Dreaming of a life free from procrastination...
I've been lurking on these forums for a while now and have found a lot of comfort from reading the posts of others. It's a huge relief to know that I'm not the only one struggling with the frustrations of chronic (and in my case I really mean CHRONIC!) procrastination.
I have come to a point in my life where I feel that I cannot continue to exist as I have been up to now. I'll be 30 soon (OK - not too ancient...) and am terrified that I am going to procrastinate away the rest of my life as I have done the preceding 10+ years.
Although I have managed to achieve many of the things that society says I 'should' have achieved (decent education, semi-successful career etc.), it has been a constant battle against myself and my need to procrastinate and, as a result, has been at the expense of any sense of satsfaction or pleasure that I might otherwise have had. Why do I have to force myself to do the things that seem to come so naturally to others?
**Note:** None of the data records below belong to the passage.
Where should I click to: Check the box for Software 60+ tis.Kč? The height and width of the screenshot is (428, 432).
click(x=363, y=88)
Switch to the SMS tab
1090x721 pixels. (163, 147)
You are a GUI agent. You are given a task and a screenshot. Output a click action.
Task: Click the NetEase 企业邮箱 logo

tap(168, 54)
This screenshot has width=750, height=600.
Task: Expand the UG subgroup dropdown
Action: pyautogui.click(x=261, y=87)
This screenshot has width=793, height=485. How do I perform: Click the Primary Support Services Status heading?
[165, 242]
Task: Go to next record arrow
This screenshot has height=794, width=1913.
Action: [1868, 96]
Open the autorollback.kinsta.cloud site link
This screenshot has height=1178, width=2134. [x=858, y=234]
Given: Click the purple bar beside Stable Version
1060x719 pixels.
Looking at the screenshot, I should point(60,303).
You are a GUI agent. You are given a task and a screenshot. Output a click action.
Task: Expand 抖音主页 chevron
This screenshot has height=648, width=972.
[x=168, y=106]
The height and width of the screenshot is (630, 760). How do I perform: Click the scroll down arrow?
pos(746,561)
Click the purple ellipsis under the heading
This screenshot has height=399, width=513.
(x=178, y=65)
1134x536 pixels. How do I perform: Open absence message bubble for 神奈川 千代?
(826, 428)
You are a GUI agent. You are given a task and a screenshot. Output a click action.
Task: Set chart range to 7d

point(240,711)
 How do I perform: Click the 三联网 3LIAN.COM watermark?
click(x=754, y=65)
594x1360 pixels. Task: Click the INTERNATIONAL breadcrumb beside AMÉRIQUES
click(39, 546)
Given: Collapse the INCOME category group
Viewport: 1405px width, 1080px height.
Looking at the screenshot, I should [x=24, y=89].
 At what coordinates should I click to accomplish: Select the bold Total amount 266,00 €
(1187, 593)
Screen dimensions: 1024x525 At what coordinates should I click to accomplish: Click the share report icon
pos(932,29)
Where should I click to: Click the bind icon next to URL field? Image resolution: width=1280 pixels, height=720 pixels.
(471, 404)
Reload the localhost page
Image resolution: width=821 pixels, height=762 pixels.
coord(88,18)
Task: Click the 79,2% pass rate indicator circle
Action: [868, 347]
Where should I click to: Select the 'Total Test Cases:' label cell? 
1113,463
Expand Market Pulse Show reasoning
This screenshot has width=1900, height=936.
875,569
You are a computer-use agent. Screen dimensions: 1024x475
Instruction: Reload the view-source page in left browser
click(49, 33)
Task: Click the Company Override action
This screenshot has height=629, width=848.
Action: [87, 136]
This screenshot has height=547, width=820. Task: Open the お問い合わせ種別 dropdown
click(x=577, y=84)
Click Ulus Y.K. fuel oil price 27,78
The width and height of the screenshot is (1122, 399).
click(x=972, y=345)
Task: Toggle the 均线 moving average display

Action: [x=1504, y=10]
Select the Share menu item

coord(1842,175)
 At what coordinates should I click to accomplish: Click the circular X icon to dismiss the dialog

At this point, my procrastination has got so bad that I am genuinely afraid that my job might be at risk. I am a good employee in many ways but if my boss knew the true extent of my constant putting-off of tasks then I'm sure I'd be fired.
I have recently begun a masters degree in addition to my job and am determined that I won't let procrastination ruin my chances. However, I've already noticed some of my dysfunctional behaviours creeping in whenever I sit down to study. I really think that the daily check-ins could be a great tool to help me overcome this - I just hope that I can persuade myself to use them regularly!!
Well, I doubt anyone has read down this far, but setting this all down in writing has felt pretty good. Maybe it's the first step on the road to recovery.